The territory composing the Russian Federation of the present is largely inherited from what used to be the greatness of the Russian Empire. A few key pieces are (and have been for some time) missing. Crimea, often known in historical circles as “the playground of the Tsars” was, until very recently, a part of Ukraine. Vladimir Putin has, in predictable fashion, (seeing as he wishes to reconstitute the Russian Empire and not the Soviet Union) taken it over. The ensuing struggle with respect to the Ukrainian rebels has proceeded along much the same path.

In a way, Ukraine is an essential part of Russia. In many other ways Russia is an essential additive to Ukraine. The truth is that neither Russia nor the European Union have any interest in maintaining true sovereignty for the people which reside within its borders. Inevitably it should be up to the people within the territory of Ukraine to decide where they belong. Unfortunately those options are limited.

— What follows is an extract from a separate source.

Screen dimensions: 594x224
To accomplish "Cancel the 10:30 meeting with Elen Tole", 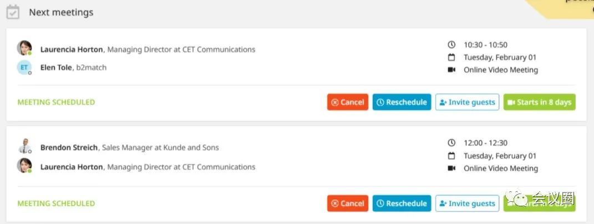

There are most likely three possibilities:

europe_new_containment1) Ukraine remains as a relatively independent, sovereign entity.

2) Ukraine is subsumed under the umbrella of Putin’s Russia.

3) Ukraine becomes an economic tool of the European Union and an eastern military outpost of NATO.

On August 14, the Ukrainian Parliament  passed the initial form of a bill that would essentially make approximately 49% of its natural gas “transit facilities” (underground storage tanks, pipelines, etc.) available to the both European Union and the United States. This bill would entail the access of European and American firms to these facilities. This could constitute a problem. If Ukraine solidifies its relationship with the EU and NATO, this would mean that it is, de-facto, opposed to Russia. It would also turn Ukraine into an economic slave of the EU. The alternative is basically the reverse: economic and physical subjugation to Putin’s Russia.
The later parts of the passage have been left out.